§ WHAT YOU ARE ASKED TO DO:
Among the lines below, a stretch begins at the one with "Screen dimensions: 1462x726" and ends at the one with "Click the example marker (1)". Repeat that stretch exactly, ends included.

**** AVAILABLE RECORDS

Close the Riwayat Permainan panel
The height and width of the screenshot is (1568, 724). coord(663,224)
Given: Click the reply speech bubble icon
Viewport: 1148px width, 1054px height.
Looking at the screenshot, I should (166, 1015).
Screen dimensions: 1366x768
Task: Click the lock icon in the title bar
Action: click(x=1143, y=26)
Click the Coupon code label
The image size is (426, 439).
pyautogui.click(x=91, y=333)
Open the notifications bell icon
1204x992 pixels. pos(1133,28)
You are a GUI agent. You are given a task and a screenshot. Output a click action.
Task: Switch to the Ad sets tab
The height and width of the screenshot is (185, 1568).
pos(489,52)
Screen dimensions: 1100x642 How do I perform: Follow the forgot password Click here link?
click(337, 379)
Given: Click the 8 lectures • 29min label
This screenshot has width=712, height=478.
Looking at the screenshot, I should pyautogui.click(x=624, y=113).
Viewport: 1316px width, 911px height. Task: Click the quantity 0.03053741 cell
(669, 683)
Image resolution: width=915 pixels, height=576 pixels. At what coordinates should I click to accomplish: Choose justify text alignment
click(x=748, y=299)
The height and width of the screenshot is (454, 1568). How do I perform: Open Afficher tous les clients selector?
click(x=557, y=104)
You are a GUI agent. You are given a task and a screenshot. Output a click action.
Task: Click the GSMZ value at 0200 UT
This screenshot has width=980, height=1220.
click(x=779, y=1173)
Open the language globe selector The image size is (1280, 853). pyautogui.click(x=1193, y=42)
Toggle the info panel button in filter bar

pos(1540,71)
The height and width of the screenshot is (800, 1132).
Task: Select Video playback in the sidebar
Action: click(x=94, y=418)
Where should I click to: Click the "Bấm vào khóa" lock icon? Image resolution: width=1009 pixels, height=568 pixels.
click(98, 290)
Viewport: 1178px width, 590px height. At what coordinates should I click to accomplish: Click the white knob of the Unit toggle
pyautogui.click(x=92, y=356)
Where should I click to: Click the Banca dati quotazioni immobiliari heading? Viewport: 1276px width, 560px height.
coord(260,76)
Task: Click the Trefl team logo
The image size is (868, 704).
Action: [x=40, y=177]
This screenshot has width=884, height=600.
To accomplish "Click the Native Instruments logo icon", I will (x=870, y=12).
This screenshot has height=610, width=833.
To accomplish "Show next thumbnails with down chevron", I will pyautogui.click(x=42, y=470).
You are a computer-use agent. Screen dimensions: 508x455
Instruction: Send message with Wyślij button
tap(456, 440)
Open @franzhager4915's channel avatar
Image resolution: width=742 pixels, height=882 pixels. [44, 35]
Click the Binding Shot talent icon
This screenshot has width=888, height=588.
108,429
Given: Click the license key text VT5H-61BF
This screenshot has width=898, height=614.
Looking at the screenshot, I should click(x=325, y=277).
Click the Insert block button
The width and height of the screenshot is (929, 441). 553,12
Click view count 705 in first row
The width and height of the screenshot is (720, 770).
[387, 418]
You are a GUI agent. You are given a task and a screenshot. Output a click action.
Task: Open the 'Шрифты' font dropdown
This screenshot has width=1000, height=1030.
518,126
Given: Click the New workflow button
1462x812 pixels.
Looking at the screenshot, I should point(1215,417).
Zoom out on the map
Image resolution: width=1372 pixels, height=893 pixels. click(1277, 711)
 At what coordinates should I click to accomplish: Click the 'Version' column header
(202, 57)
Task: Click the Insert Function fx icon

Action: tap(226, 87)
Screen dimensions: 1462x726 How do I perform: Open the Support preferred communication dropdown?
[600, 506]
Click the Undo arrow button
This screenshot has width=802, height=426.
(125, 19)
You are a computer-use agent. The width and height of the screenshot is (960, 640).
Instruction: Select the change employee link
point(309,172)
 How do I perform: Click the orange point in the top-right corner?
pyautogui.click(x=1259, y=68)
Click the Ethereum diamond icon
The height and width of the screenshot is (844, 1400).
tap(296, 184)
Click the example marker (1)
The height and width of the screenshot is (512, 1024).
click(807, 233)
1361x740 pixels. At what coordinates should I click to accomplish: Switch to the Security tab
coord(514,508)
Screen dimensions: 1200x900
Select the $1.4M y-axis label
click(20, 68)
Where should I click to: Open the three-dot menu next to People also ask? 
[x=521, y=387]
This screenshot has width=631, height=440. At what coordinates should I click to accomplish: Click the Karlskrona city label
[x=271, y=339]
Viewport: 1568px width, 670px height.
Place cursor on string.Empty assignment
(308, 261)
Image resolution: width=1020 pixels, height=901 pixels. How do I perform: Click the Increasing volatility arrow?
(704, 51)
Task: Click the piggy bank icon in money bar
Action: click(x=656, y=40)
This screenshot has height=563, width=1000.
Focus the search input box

********

§ EXERCISE RESULT:
Screen dimensions: 1462x726 How do I perform: Open the Support preferred communication dropdown?
[600, 506]
Click the Undo arrow button
This screenshot has width=802, height=426.
(125, 19)
You are a computer-use agent. The width and height of the screenshot is (960, 640).
Instruction: Select the change employee link
point(309,172)
 How do I perform: Click the orange point in the top-right corner?
pyautogui.click(x=1259, y=68)
Click the Ethereum diamond icon
The height and width of the screenshot is (844, 1400).
tap(296, 184)
Click the example marker (1)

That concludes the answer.